Public interest in Lyrebird soon starts to swell. Interviews, PR meddling and a talent show, Starrquest, are thrown into the mix, causing complications for all involved. Suffice to say, it's as far from the calm isolation of West Cork as it's possible to get. Ahern's use of the fish-out-of-water device is somewhat canny, and the juxtaposition of small-town Ireland and the bustle of the city gives the book a dash of tension.
In addition to her 14 novels, Ahern has enjoyed a parallel career as an industrious screenwriter (including, notably, work on German soap My Whole Half Life), and it shows. Displaying a canny knack for the visual, Ahern sets her scene with vivid detail, keen to shunt the action right along.
And then, there are the times where Ahern occasionally makes a vain grab for the lyrical. There is, in every work of fiction, a high-wire feat between prose that is enjoyable in its own right, versus that which carries the plot along. So, too is there a fine line to be divined between dramatic tension and a plot that cracks on at a rate of knots. Ahern just about keeps on the right side of both.
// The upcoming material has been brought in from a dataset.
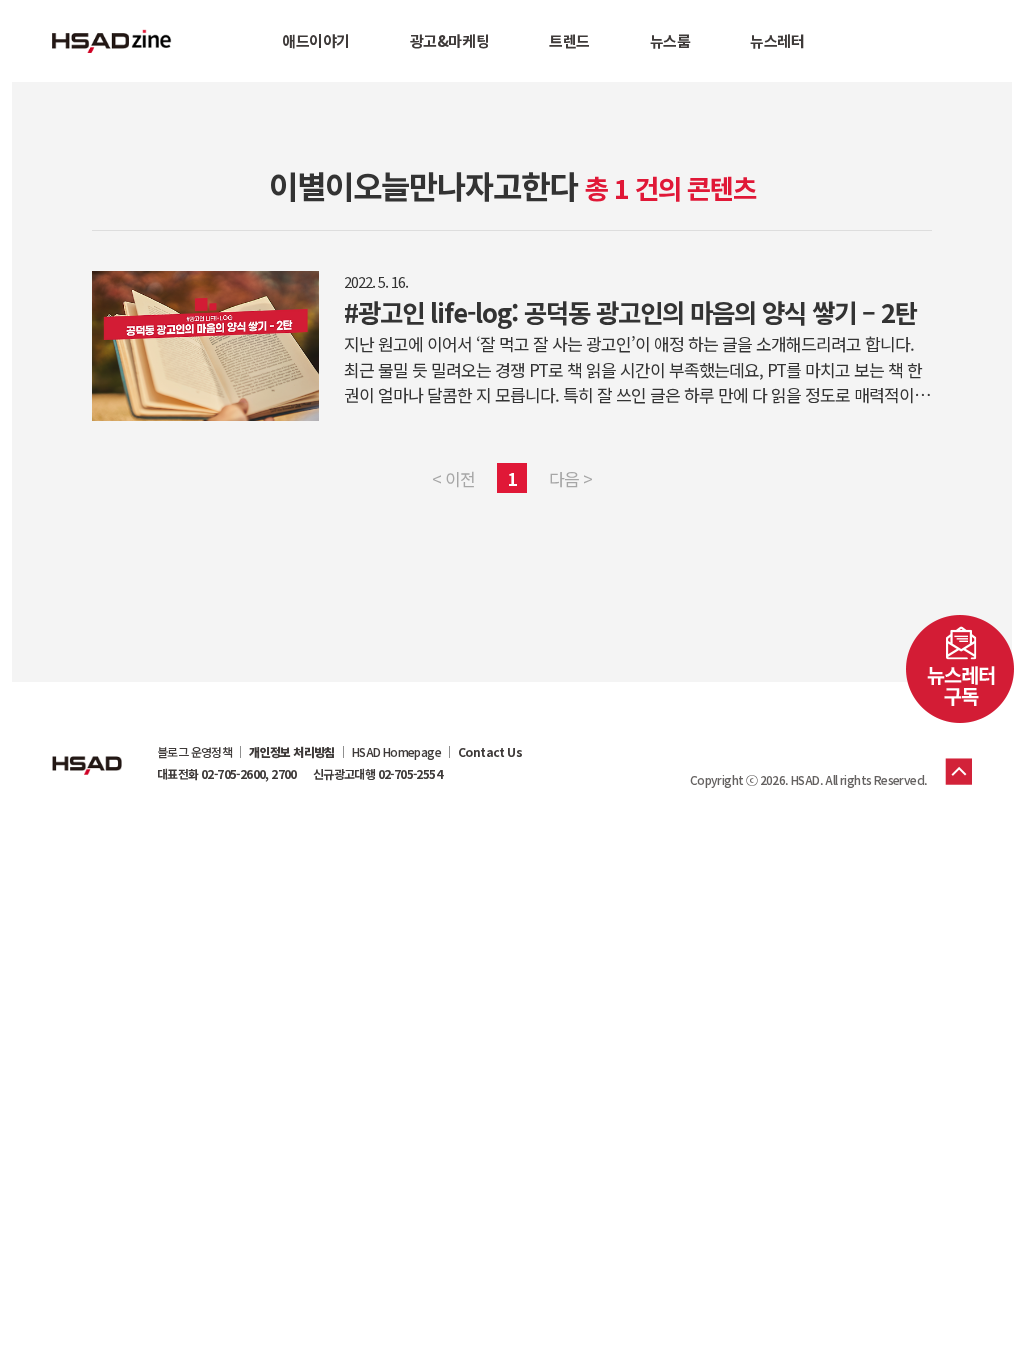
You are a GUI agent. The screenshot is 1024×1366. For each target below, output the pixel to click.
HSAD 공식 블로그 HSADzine (112, 41)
A few minor details clunk and fall flat (for some reason, the name of Starrquest's spin-off show, Come & Have a Go If You Think You're Hard Enough, rankled). A small sticking point, granted, but one that might have benefited greatly from a tune-up.
While Bo and Solomon are often middling characters - she, the ambitious media player; he the passive love-struck one - it's down to Laura, the Lyrebird, to give the reader someone to root for. And as characters go, the gentle Laura and her journey (both emotional and geographical) is the book's great stab at a heart-rending tale. Laura is mystical, a thing of beauty, bravery and courage. Her backstory - and the circumstances under which she ended up in the cottage on the bachelor brothers' land - unfurls nicely.
Whatever about bird sounds, Laura has also mastered that most typical of Ahern heroine feats: the plink-plink of heartstrings.
There is the odd passage of Lyrebird that doesn't ring organic. Yet for its shortcomings, Lyrebird will cement Ahern's cast-iron reputation as a supreme storyteller.
This isn't sassy or bitingly modern, but rather gentle and warming. Despite its modern setting, Cecelia isn't changing her tune in a bid to lure in the Insta generation. Rather, the author's delicious cosiness will endear her to her many fans.
Will her detractors and cynics be stirred? It's hard to say. Still, credit where credit is due, for she is sticking to what she knows. And strangely, her latest book is all the better for it.